This is a perfectly valid approach. But notice that the existence of a Grothendieck universe is independent from ZFC. This is why this approach is probably usually not taken. On the other hand, the existence of Grothendieck universes is useful and also used in so many contexts nowadays, that it is also not a big deal. And I will explain why your proof eventually does not need Grothendieck universes anyway.
Let me recall how Zorn's Lemma follows from the axiom of choice. Then we use this to construct the algebraic closure with your idea.
Let $(P,\leq)$ be a partially ordered set in which every chain has an upper bound, which however has no maximal element. By the axiom of choice, we have a function that chooses an upper bound for every chain, and for every element another element strictly above it. We then define a strictly increasing function $f : \mathbf{On} \to P$ by transfinite recursion as follows. If $\alpha$ is an ordinal number and all $f(\beta)$ for $\beta < \alpha$ have been defined, then let $p \in P$ be the chosen upper bound of the chain $\{f(\beta) : \beta < \alpha\}$, and finally let $f(\alpha) \in P$ be the chosen element $p < f(\alpha)$. Then $f(\beta) < f(\alpha)$ for all $\beta < \alpha$. So $f$ is an injective function from the class of ordinals to a set, which cannot exist, say by Hartog's Lemma. $\checkmark$
Informally, the construction constructs the maximal element of $P$ as follows. Start with any element of $P$. If it is maximal, done. If not, take an element which is larger. Take an element which is larger, etc. If you have infinitely many elements, which are strictly increasing already, take an upper bound. If that is maximal, done. Otherwise, increase that one even more. Then you have an element which is strictly larger than all the previous elements. Continue this ordinal many times. At some stage this process has to stop, though. We will find a maximal element.
In our case, $P$ is the set of algebraic extensions of $K$ in the universe $\mathcal{U}$. Notice that $P \notin \mathcal{U}$, but we still may work in the collection of all sets (or sets in $\mathcal{U}^+$ for an even larger universe $\mathcal{U}^+$, if you like).

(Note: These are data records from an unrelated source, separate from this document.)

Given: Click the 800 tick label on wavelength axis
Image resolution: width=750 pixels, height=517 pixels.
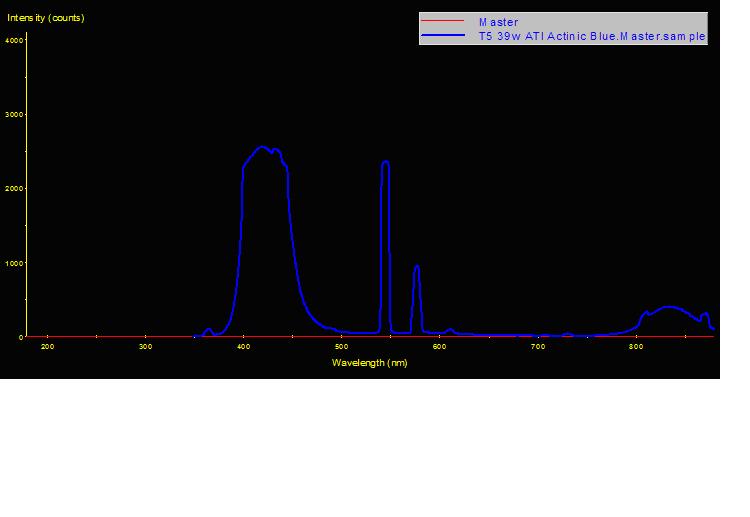Looking at the screenshot, I should (x=635, y=347).
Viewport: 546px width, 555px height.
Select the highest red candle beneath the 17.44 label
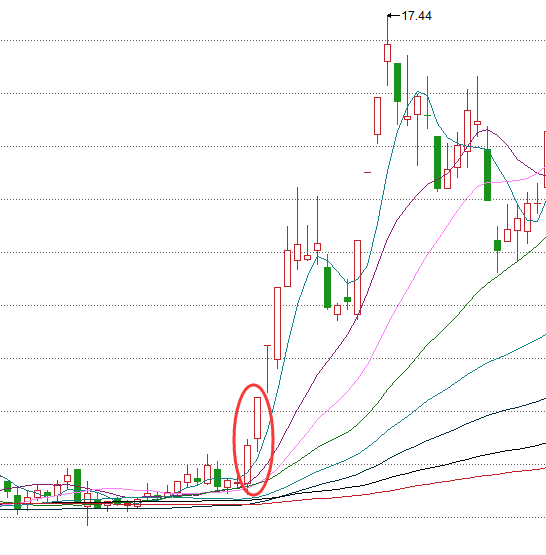tap(387, 53)
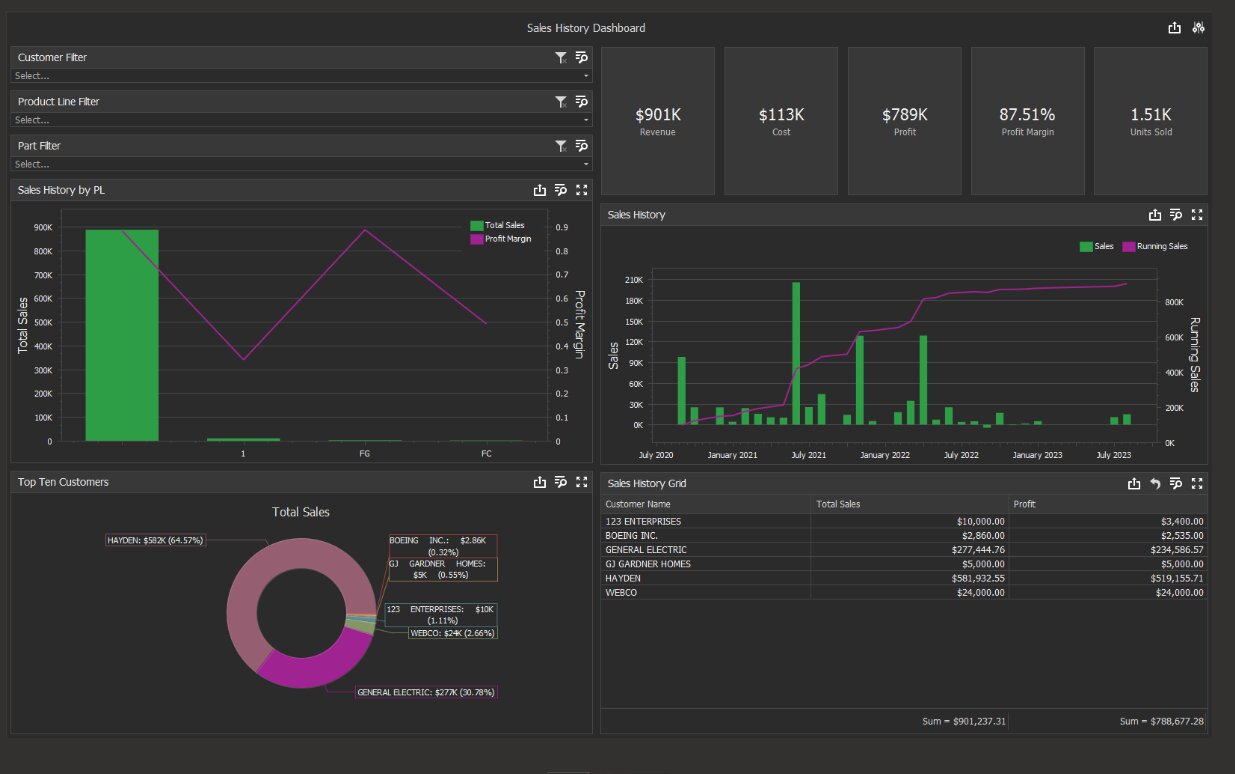
Task: Toggle Running Sales legend in Sales History
Action: (x=1155, y=246)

For algebraic extensions $L,L'$ of $K$ we write $L \leq L'$ when $L$ is a subfield of $L'$ in the usual sense. The empty chain has an upper bound, the extension $K$ of $K$. If $C \subseteq P$ is a non-empty chain, then one checks that $\bigcup C$ is an upper bound of $C$ in $P$.
Therefore, by Zorn's Lemma, there is a maximal element of $(P,\leq)$. It is an algebraic extension $L$ of $K$ in $\mathcal{U}$ such that for every other algebraic extension $L'$ in $\mathcal{U}$ with $L \subseteq L'$ we have $L = L'$. But then, $L$ must be an algebraic closure of $K$. This means that $L = \overline{K}$ is algebraic over $K$ and that every monic polynomial over $K$ splits into linear factors over $L$. This more elementary property makes it clear that $\overline{K}$ is also maximal with respect to all algebraic extensions of $K$, regardless whether they lie in $\mathcal{U}$ or not.

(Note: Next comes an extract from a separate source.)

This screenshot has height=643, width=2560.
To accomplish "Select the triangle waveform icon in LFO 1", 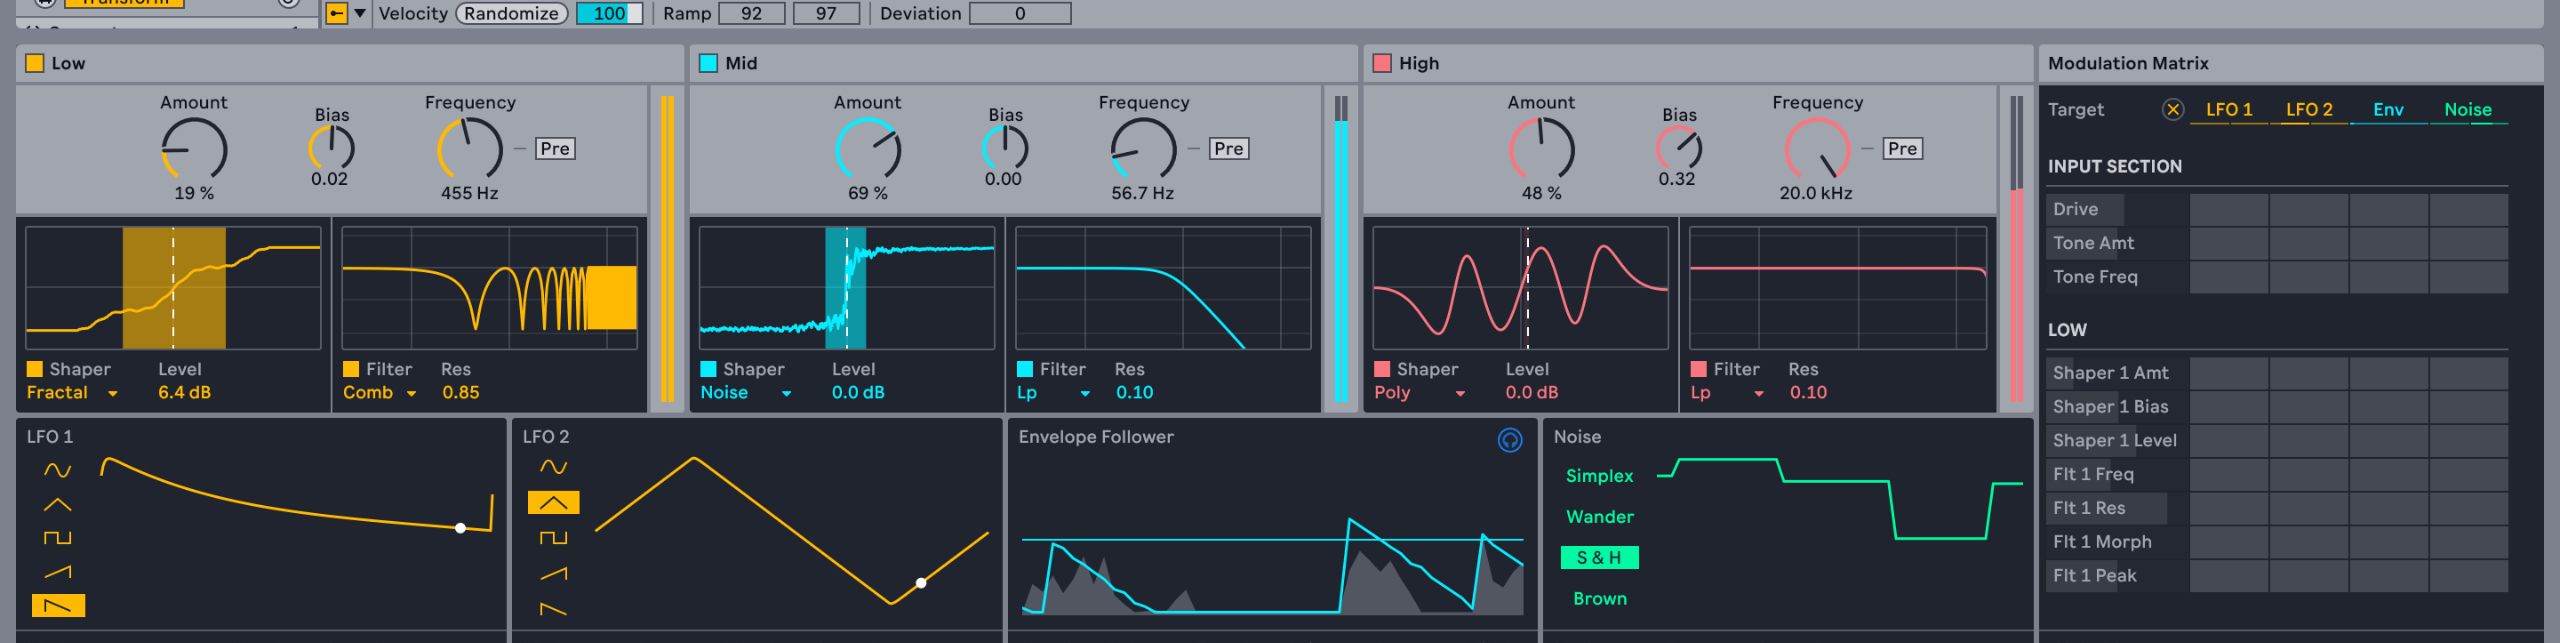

By the preceding discussion, we may construct $\overline{K}$ as follows. If $K$ is algebraically closed, done. If not, take a proper algebraic extension of $K$. Take a proper algebraic extension of that. Continue. If you have infinitely many strictly increasing algebraic extensions of $K$, take their union, and a strict algebraic extension of that (if it doesn't exist, we would be done). Continue ordinal many times. At some point we have found a maximal element, an algebraic closure.
The point is, however, that we don't need to repeat this process so many times. Here is a more refined construction of $\overline{K}$.
For every monic $f \in K[T]$, recall that $K[T]/\langle f \rangle$ is a $K$-algebra in which $f$ has a root. It follows immediately that the tensor product of $K$-algebras $\bigotimes_{f \in K[T] \text{ monic}} K[T] / \langle f \rangle$ has the property that every $f$ has a root inside it. By linear algebra, it is non-zero (in fact, an explicit $K$-basis is known). Hence, it has a maximal ideal (axiom of choice). Then, the quotient by that maximal ideal is an algebraic field extension $K'$ of $K$ such that every monic polynomial over $K$ has a root in $K'$. Now the union of $K \subseteq K' \subseteq K'' \subseteq \cdots$ is an algebraic closure of $K$. (Actually, but that it is non-trivial, we have $\overline{K} = K'$ already.)
This means that we just need to run our transfinite construction once for every polynomial, and then repeat that countably many times. We don't need all ordinal numbers. We know exactly when the process ends. And in particular, we see that the choice of the Grothendieck universe does not make any difference, and that we don't need it (just the axiom of choice).